Of course, thinking teachers and students mocked this gibberish via Twitter. Two of the tweets:

"Roe vs. Wade was about the best way to cross a river."

"The Declaration of Independence refers to a song by Beyoncé"


These takes are spot on, given if one only teaches the positive aspects of American History one ends up with propaganda, muddled bilge or worse,  pabulum fit only for kindergarteners, and no genuine comprehension of the opposing forces that shaped our history. How, for example, would you portray the Civil War? As just a bunch of opposing armies getting together to sing songs and sign agreements?

If the JeffCo proposal were to succeed, students would never learn about:

- The basis for the American Revolution, or be allowed to read Thomas Paine's fiery 'Common Sense'

- The Haymarket Massacre and the influence of labor unions in U.S, history

- The Civil War and its bloodiest battles such as Shiloh and Antietam

- The Sand Creek Massacre and the betrayal by the U.S. gov't of its signed treaties with the Indians - to take their land.

- The use of propaganda by Edward Bernays to goad the U.S. into WWI

- The assassination of John Kennedy and the role of the CIA, national security state.

- The pretext for the Vietnam War in the Tonkin Gulf Resolution wherein it was falsely claimed that the U.S. fired in N. Vietnamese gunboats in international waters after being fired on first.

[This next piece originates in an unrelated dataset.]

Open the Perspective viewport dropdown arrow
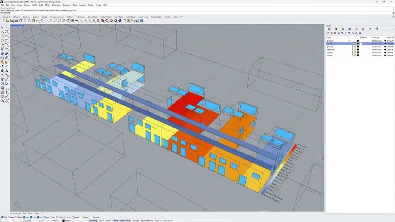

- The false pretext for the Iraq war and "Operation Iraqi Freedom"  pushed by Bush, Cheney and the Neocons like Paul Wolfowitz,

The omission of any or all of these would reduce AP history in JeffCo to mush, suitable only for history dummies and  FOX News broadcasters, but not serious students of history. Worse, it would instill false consciousness in any student that accepts it, see e.g.
http://brane-space.blogspot.com/2011/09/class-consciousness-or-false.html

Let's also be aware it was propagandist and PR maestro Edward Bernays himself who wrote in his booklet, Propaganda:

"The conscious and intelligent manipulation of the organized habits and opinions of the masses is an important element in democratic society. Those who manipulate this unseen mechanism of society constitute an invisible government, which is the true ruling power of our country.”


If the curriculum proposed by the JeffCo School Board and Julie Williams doesn't follow Bernays' odious playbook, then I don't know what does.

As for civil disobedience, as one Denver Post letter writer put it (Sept. 24):

"We have seen throughout our history that acts of civil disobedience such as the American Revolution, the labor movement, women's rights, and the civil rights movements often spur needed change."

Indeed! So if Rosa Parks had just sat like a zombie and never moved to the front of that bus in Alabama, there never would have been a bus boycott or much else. She knew she had to choose civil disobedience and in doing so helped create history.  If Martin Luther King had not led marches in Selma and Montgomery, same thing. Ditto for the revolutionaries dumping tea into Boston Harbor. Similarly, if all the Vietnam War protestors had just watched TV all day that illegal war might have gone on years longer with many thousands more deaths.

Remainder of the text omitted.